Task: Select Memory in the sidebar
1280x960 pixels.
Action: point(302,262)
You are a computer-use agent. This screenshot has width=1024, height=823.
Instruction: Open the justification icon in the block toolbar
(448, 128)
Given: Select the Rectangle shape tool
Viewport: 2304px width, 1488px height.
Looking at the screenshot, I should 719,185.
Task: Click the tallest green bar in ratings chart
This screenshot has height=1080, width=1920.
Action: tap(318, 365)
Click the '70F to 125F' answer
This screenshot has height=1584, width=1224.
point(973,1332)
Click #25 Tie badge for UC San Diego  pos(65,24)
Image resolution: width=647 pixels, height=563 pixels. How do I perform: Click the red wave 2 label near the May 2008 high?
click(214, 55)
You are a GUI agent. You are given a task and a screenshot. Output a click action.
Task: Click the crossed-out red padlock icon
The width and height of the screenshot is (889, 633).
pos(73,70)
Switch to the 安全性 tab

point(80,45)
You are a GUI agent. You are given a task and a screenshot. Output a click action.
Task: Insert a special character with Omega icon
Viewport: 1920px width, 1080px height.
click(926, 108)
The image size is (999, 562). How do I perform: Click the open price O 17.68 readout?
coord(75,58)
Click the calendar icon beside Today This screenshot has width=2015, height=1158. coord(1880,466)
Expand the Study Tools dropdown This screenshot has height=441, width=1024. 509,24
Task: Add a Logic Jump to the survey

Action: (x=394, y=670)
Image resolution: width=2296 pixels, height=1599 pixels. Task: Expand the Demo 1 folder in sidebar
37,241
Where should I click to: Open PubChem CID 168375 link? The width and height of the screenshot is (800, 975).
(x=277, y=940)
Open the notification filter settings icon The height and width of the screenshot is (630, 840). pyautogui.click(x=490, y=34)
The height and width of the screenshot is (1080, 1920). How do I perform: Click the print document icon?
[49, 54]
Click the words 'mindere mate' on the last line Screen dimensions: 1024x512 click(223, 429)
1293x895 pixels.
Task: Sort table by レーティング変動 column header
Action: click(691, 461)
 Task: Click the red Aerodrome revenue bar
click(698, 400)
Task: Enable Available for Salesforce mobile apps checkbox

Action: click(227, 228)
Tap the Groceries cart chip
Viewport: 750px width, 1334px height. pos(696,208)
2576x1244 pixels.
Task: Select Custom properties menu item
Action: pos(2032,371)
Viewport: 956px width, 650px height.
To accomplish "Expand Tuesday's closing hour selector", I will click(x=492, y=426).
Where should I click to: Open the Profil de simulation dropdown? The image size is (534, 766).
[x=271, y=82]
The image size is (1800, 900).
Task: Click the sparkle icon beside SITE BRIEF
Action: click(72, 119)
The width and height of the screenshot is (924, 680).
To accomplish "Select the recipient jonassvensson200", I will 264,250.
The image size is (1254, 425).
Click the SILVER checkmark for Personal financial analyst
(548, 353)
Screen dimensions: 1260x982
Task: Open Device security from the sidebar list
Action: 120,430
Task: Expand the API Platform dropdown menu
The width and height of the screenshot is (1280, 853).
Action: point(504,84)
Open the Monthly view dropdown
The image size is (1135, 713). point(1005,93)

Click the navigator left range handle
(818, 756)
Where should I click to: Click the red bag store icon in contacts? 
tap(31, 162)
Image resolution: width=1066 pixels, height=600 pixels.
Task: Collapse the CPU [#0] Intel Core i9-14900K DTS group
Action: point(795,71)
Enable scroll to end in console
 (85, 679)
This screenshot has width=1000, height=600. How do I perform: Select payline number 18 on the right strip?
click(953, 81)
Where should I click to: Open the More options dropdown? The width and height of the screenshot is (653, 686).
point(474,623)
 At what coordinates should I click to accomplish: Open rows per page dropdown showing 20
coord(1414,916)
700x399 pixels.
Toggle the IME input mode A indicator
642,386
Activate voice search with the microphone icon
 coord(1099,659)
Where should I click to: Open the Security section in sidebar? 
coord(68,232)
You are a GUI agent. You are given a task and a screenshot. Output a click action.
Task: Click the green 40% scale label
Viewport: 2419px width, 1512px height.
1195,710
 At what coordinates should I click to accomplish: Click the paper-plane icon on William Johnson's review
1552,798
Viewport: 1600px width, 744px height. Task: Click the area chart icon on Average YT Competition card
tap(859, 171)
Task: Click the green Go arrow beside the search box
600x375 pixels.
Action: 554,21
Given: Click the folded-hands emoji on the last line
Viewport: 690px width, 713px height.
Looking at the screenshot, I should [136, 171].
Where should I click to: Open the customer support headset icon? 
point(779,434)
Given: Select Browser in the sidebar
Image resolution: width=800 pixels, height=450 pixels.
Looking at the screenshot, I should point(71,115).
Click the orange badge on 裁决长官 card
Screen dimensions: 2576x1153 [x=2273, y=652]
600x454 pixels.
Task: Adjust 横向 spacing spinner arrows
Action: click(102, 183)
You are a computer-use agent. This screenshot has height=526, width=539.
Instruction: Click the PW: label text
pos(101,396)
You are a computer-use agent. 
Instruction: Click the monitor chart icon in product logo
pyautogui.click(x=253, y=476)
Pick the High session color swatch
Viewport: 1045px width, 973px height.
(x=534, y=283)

> WHAT THE TASK ASKS:
Retype the entries above character for character, beginning at the line that contains "Task: Click the red Aerodrome revenue bar" and stopping after the line that contains "Action: click(72, 119)".

> ANSWER:
 Task: Click the red Aerodrome revenue bar
click(698, 400)
Task: Enable Available for Salesforce mobile apps checkbox

Action: click(227, 228)
Tap the Groceries cart chip
Viewport: 750px width, 1334px height. pos(696,208)
2576x1244 pixels.
Task: Select Custom properties menu item
Action: pos(2032,371)
Viewport: 956px width, 650px height.
To accomplish "Expand Tuesday's closing hour selector", I will click(x=492, y=426).
Where should I click to: Open the Profil de simulation dropdown? The image size is (534, 766).
[x=271, y=82]
The image size is (1800, 900).
Task: Click the sparkle icon beside SITE BRIEF
Action: click(72, 119)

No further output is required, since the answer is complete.